Collected data -
--*--

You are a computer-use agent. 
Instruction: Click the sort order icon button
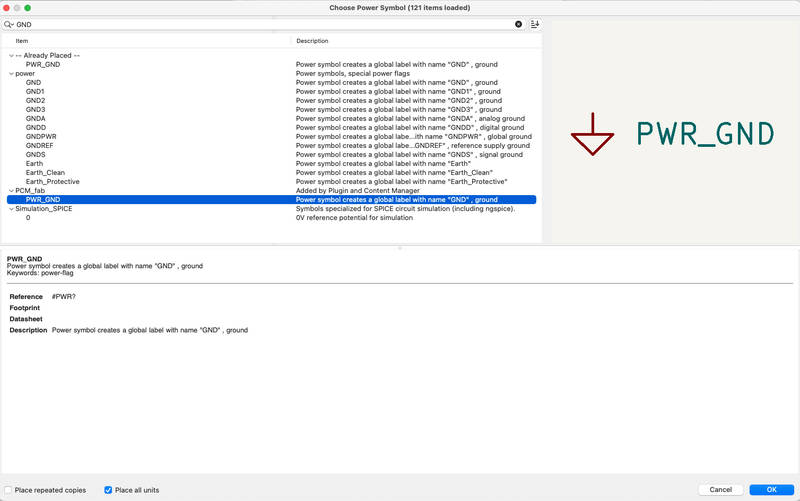pos(535,24)
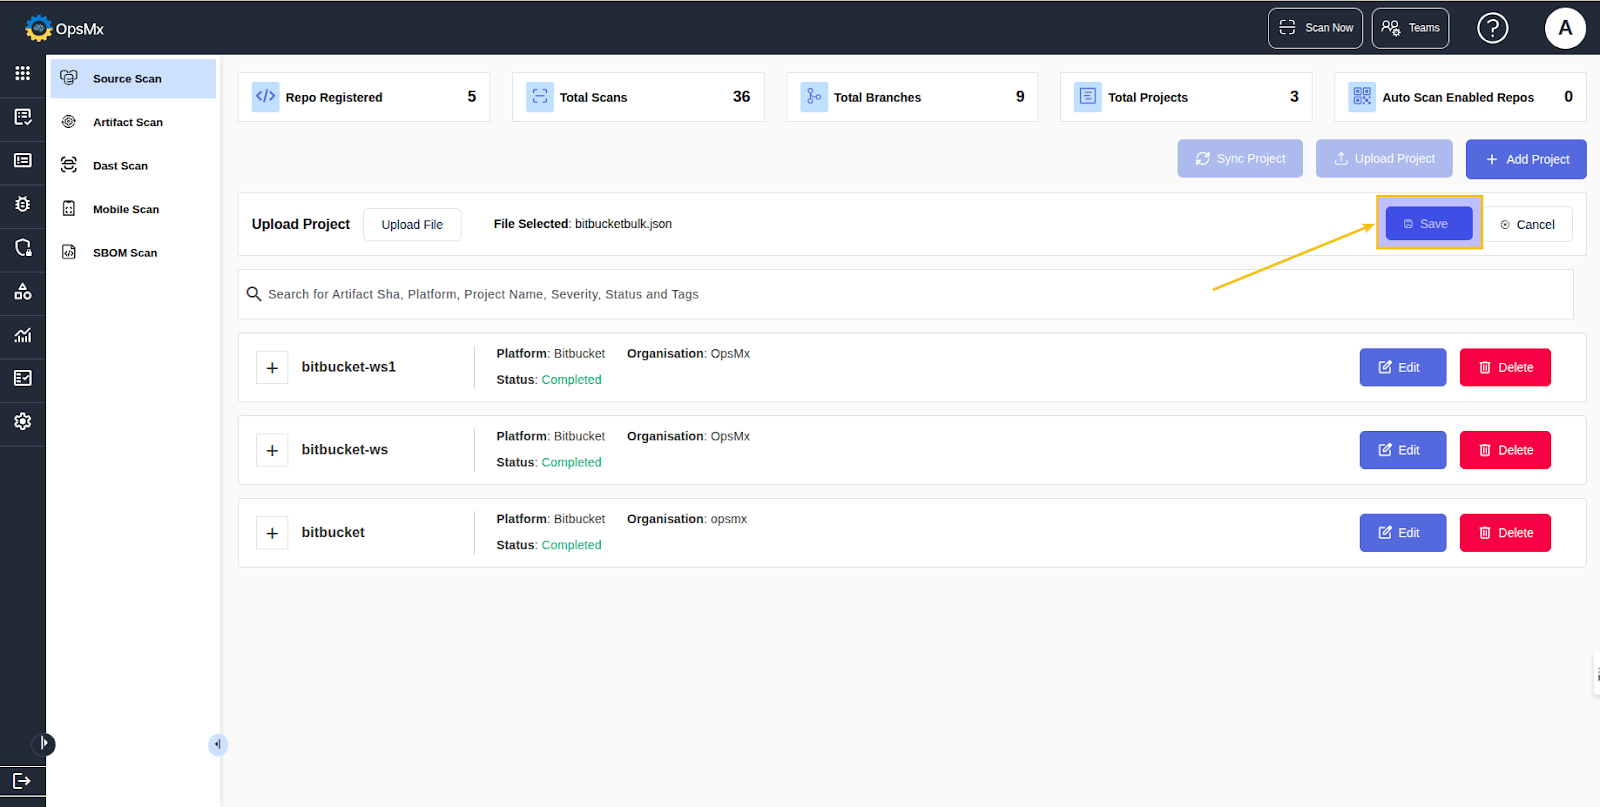Open SBOM Scan in the sidebar

tap(124, 253)
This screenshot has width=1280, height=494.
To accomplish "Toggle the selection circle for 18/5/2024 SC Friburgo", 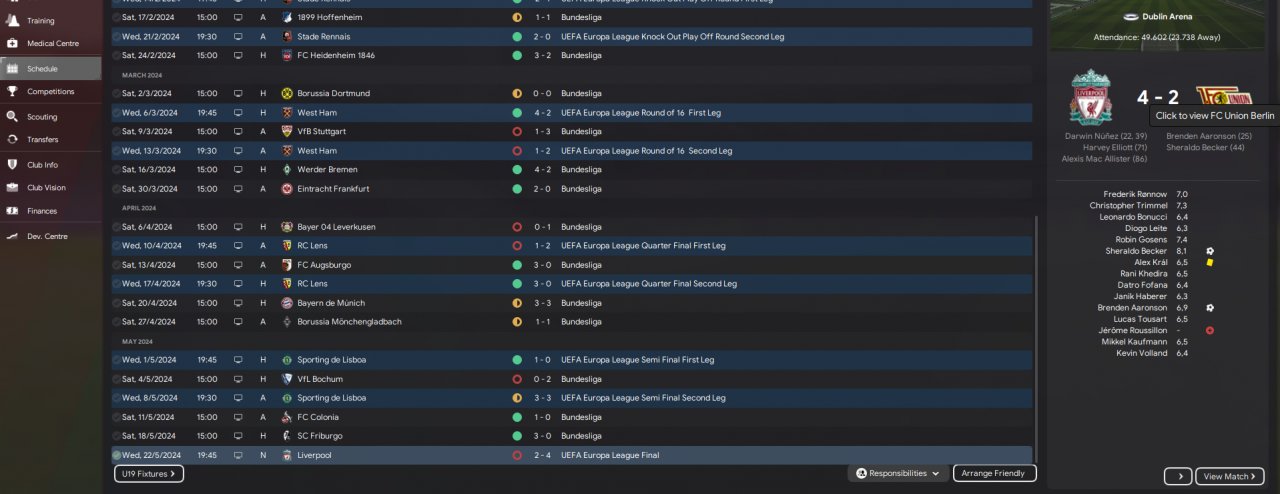I will (117, 436).
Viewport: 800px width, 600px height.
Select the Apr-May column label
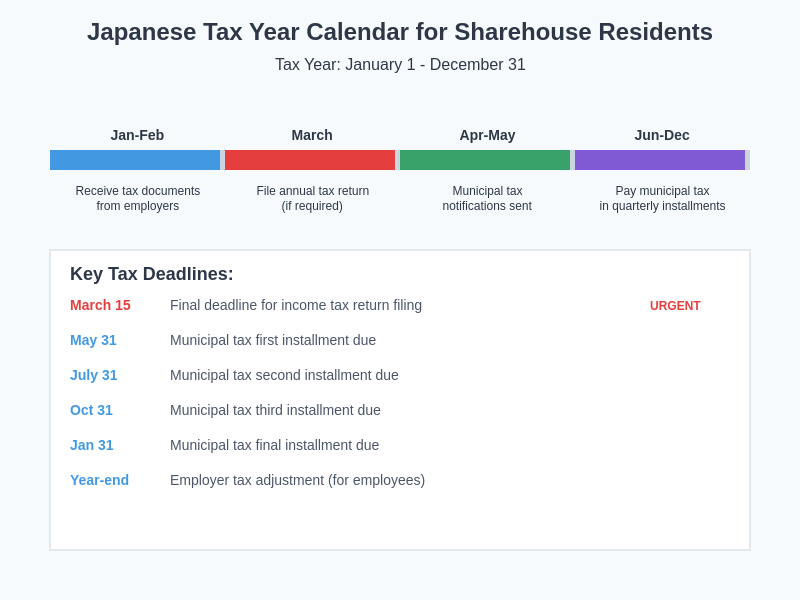(487, 135)
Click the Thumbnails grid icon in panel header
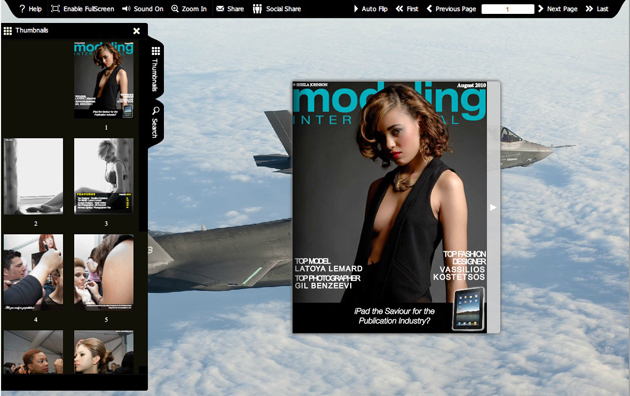This screenshot has width=630, height=396. [x=8, y=31]
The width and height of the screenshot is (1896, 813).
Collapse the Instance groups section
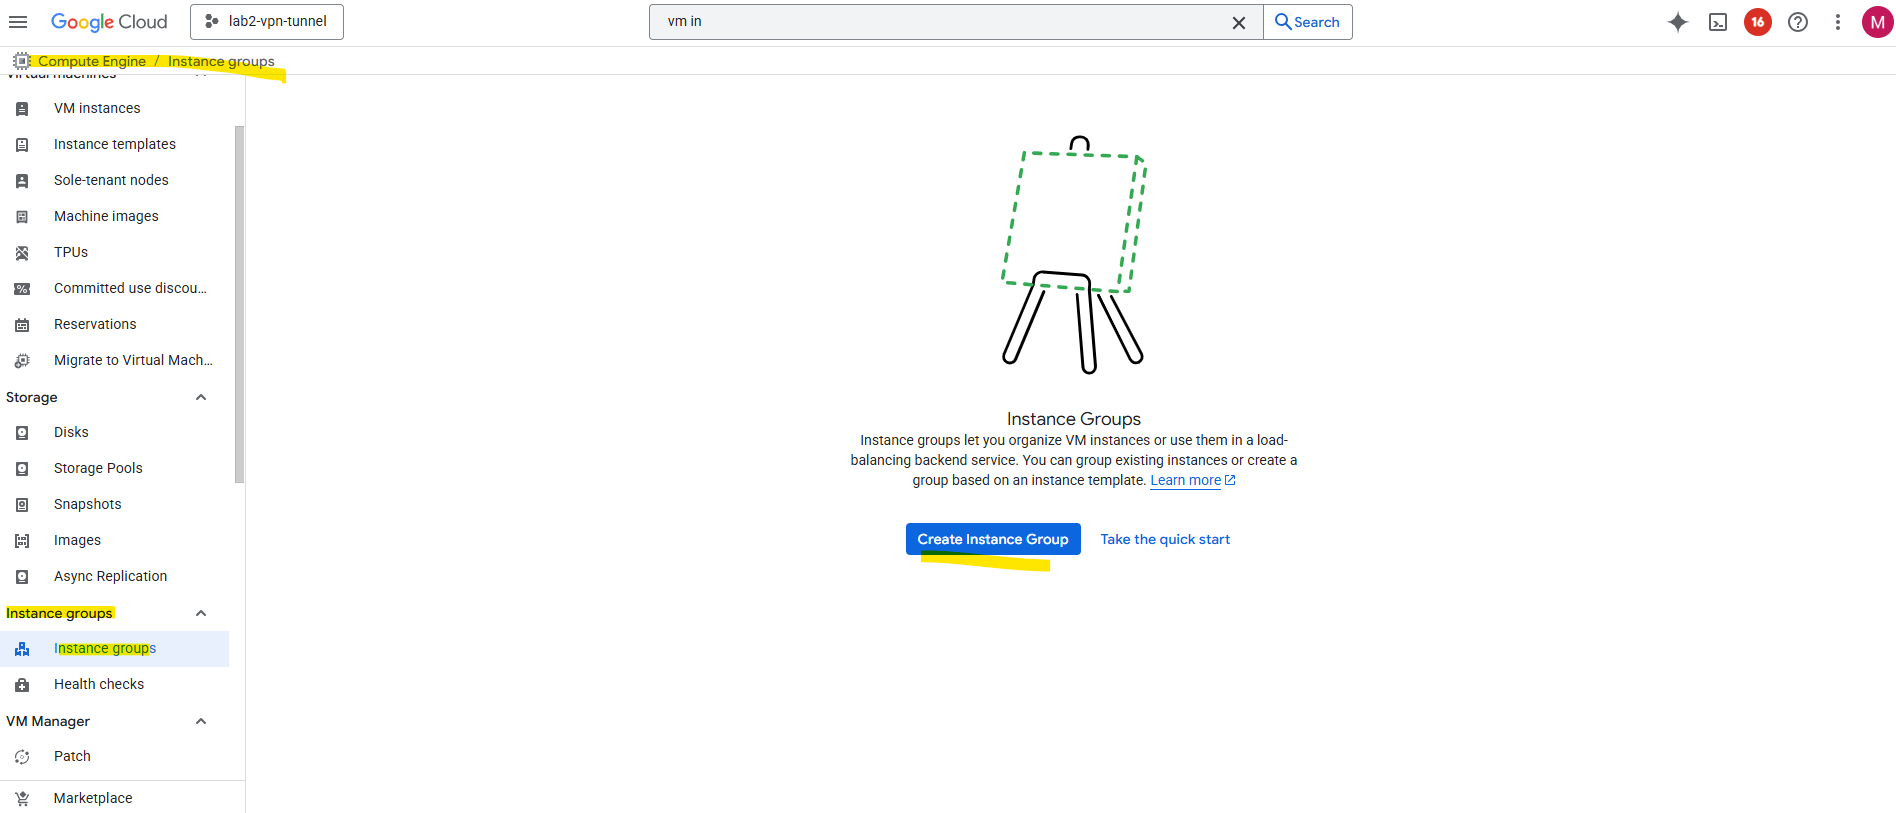point(201,613)
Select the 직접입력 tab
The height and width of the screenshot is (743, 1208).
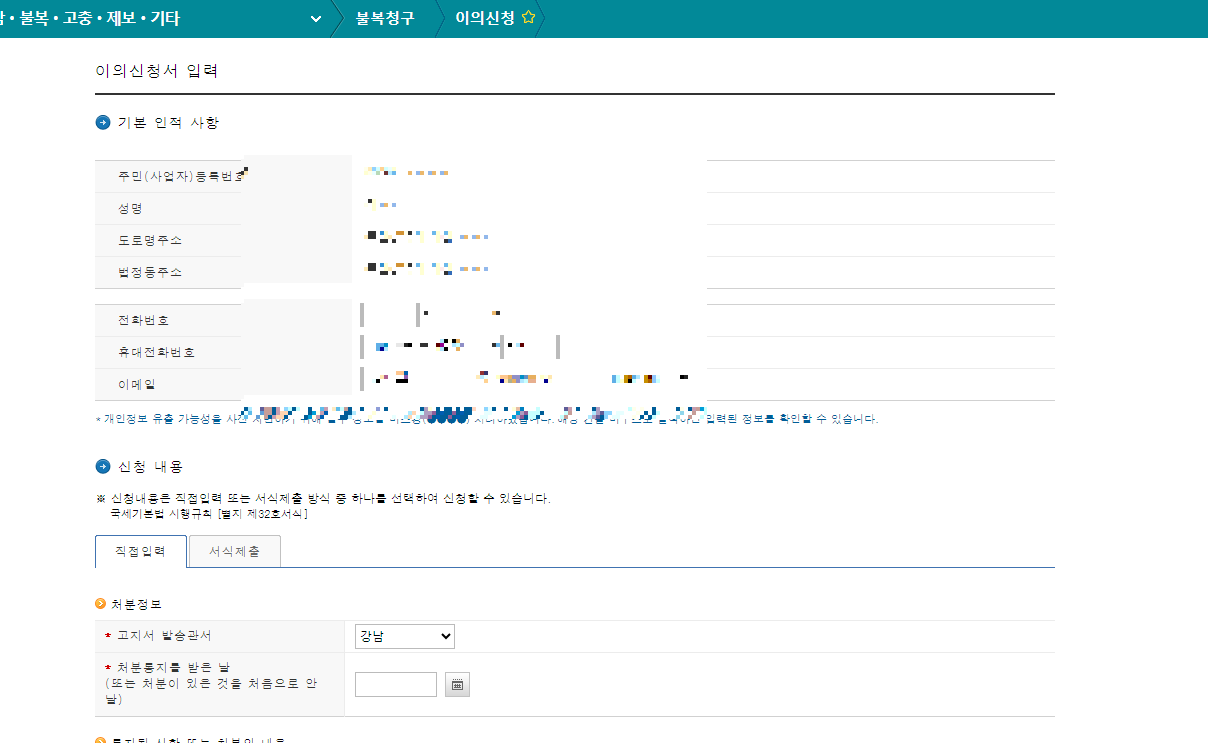coord(140,551)
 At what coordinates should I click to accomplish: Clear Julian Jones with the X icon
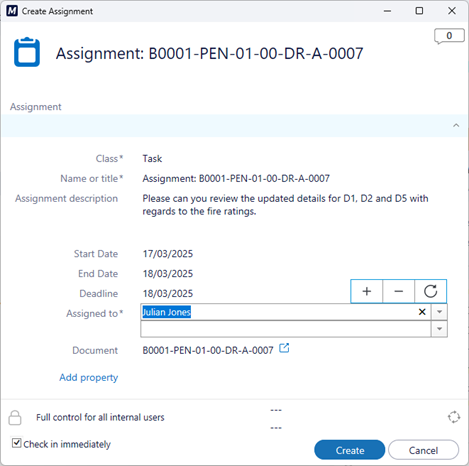(x=422, y=312)
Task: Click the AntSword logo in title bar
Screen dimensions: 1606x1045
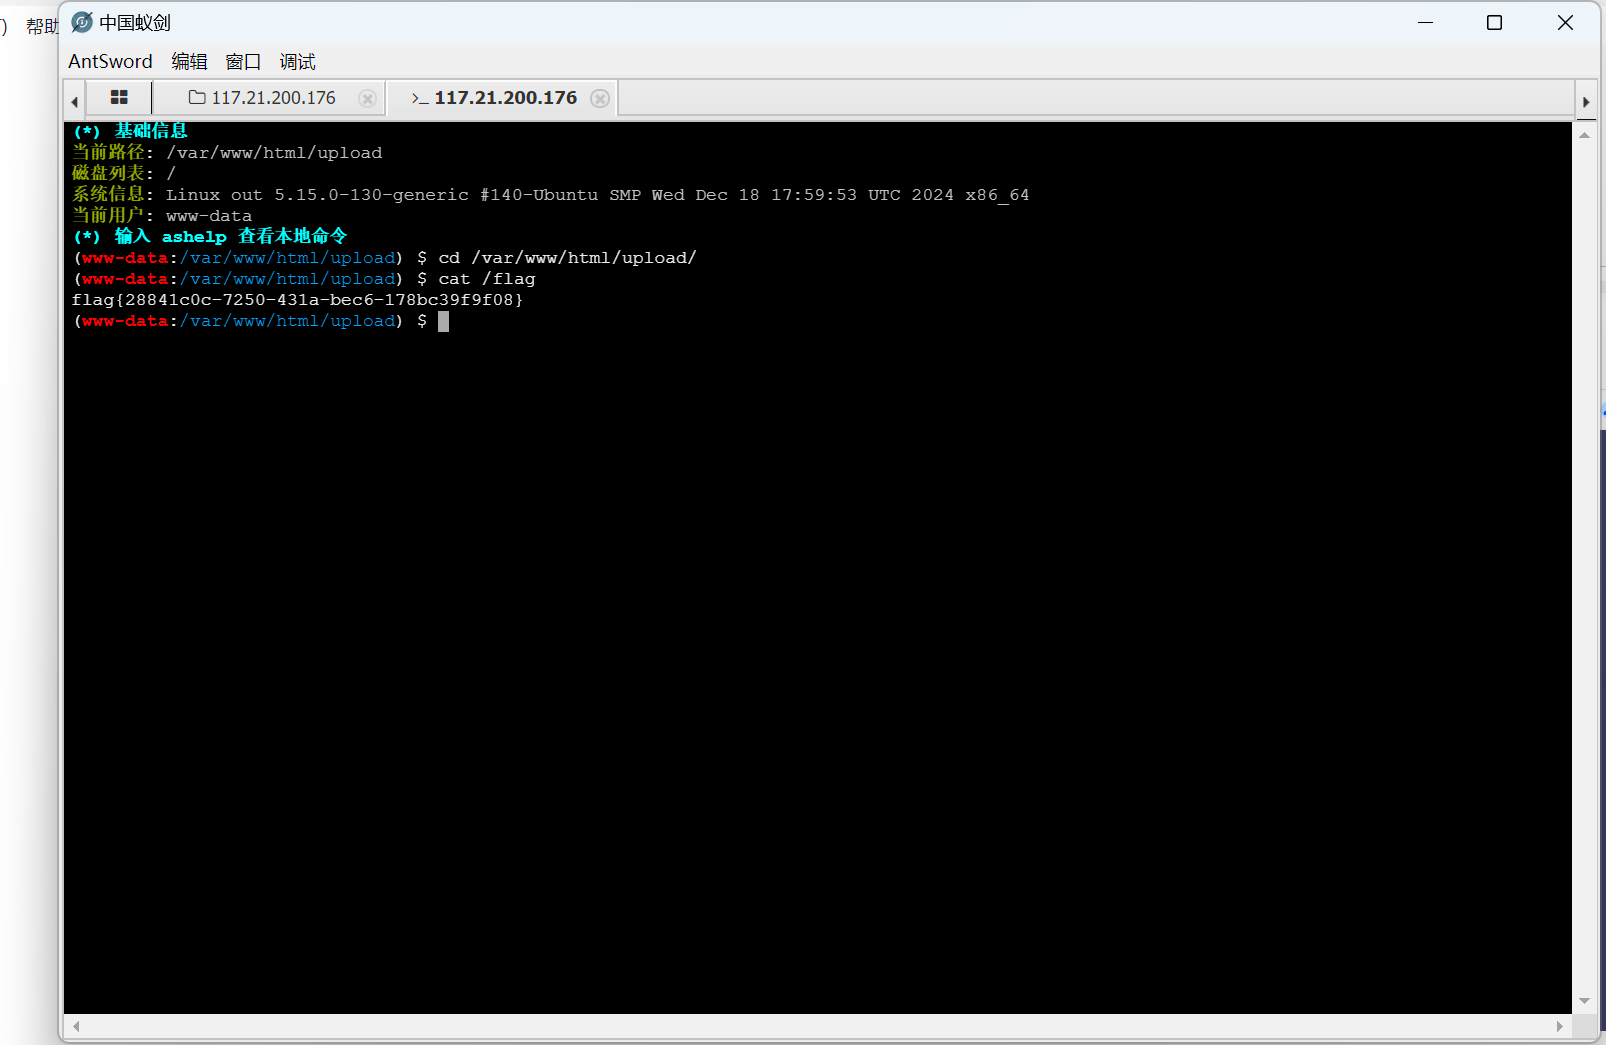Action: [x=82, y=22]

--*--

EXERCISE DIRECTIONS -
Print, exactly, each line above from the one with "Click the Thumbnails" to the one with "Select the 직접입력 tab", end lines included. Leave pictures out of it.

PROBLEM SOLUTION -
Click the Thumbnails grid icon in panel header
This screenshot has width=630, height=396. [x=8, y=31]
The width and height of the screenshot is (1896, 813).
Collapse the Instance groups section
point(201,613)
Select the 직접입력 tab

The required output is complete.